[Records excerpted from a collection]
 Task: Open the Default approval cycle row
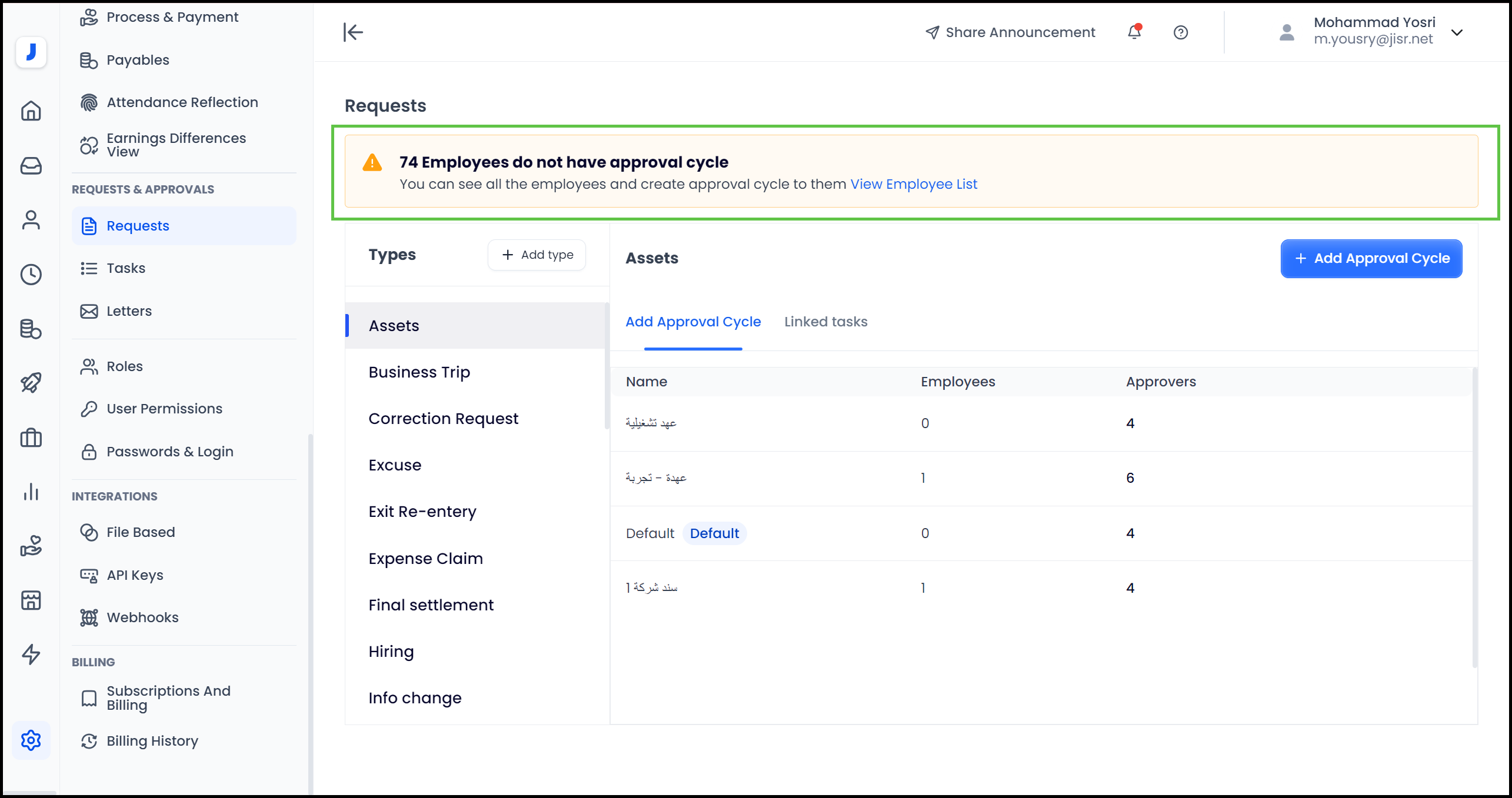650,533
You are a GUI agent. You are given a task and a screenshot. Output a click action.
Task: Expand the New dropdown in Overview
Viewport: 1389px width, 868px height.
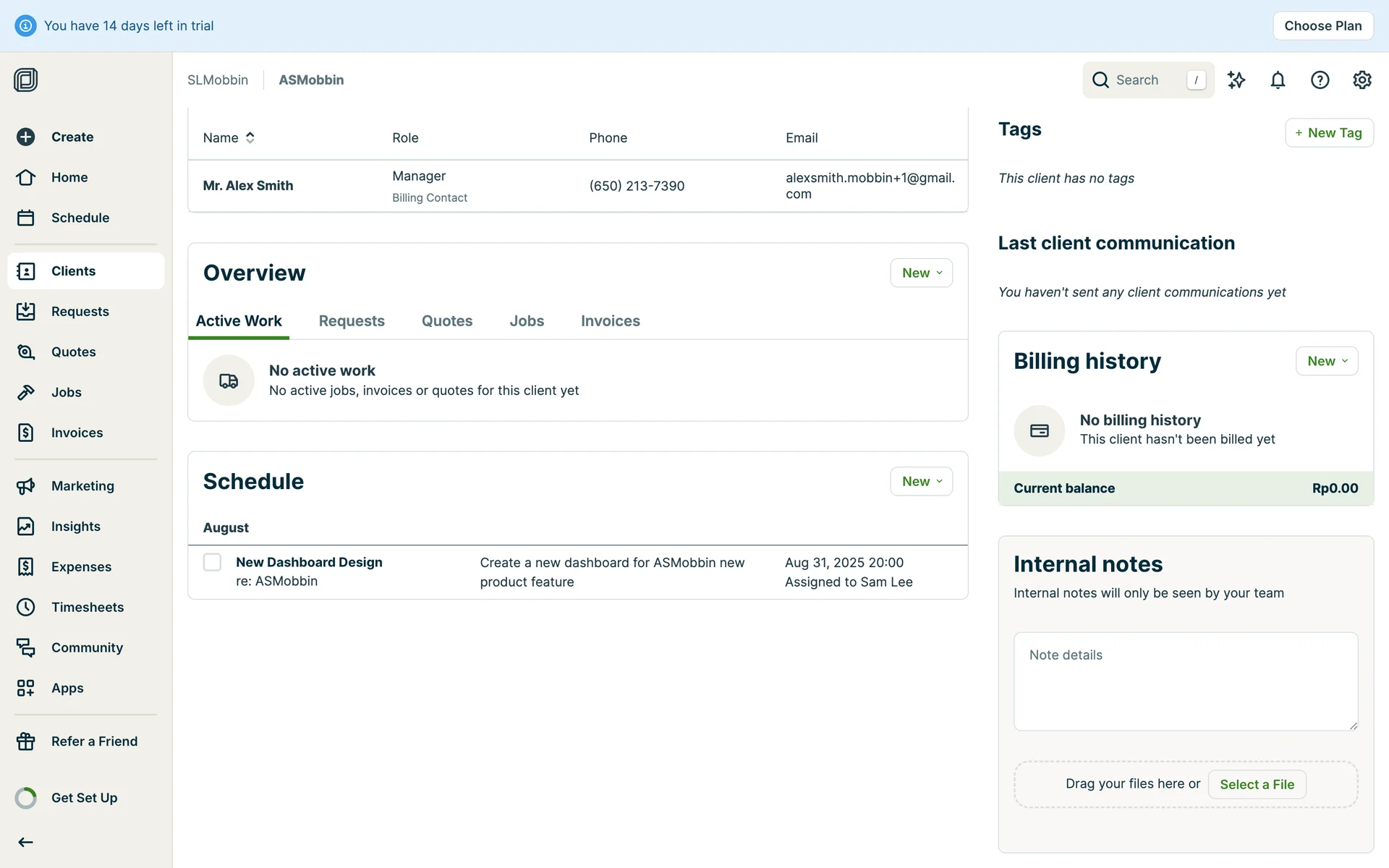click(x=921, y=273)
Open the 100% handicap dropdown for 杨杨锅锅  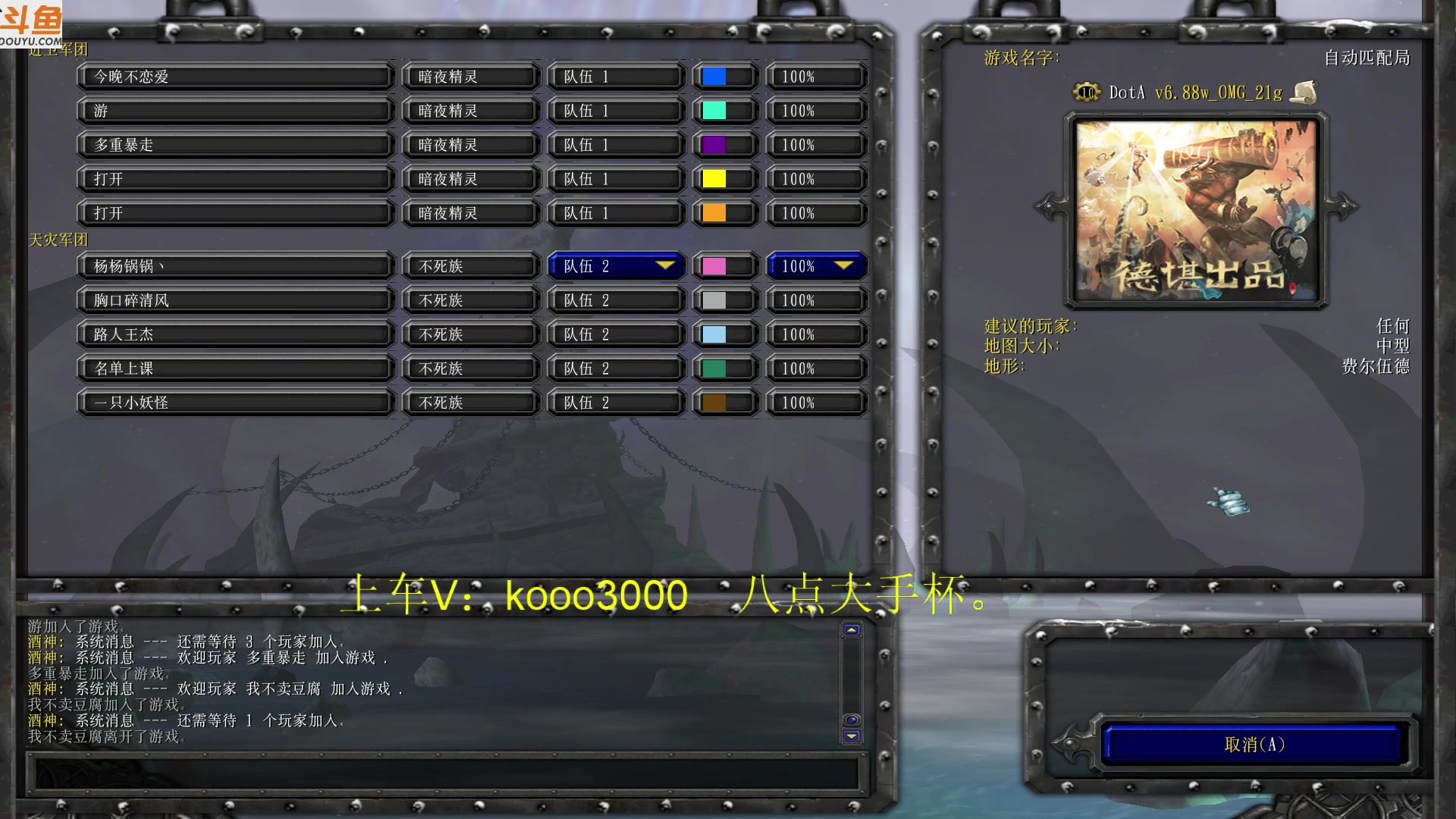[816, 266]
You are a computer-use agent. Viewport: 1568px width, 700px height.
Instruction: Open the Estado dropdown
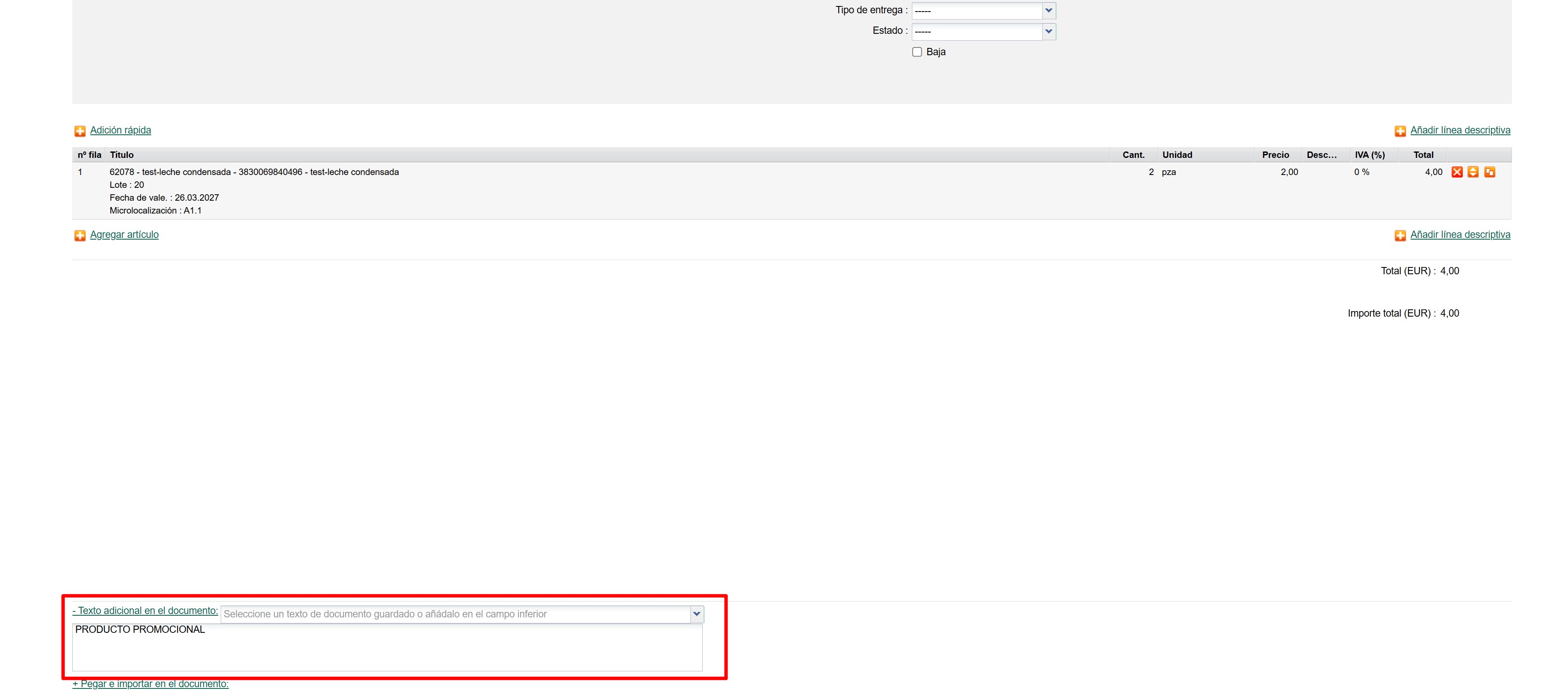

* Exercise
Which lines in the records above contain the string "agent"? Copy them.

* Problem solution
You are a GUI agent. You are given a task and a screenshot. Output a click action.
You are a computer-use agent. Viewport: 1568px width, 700px height.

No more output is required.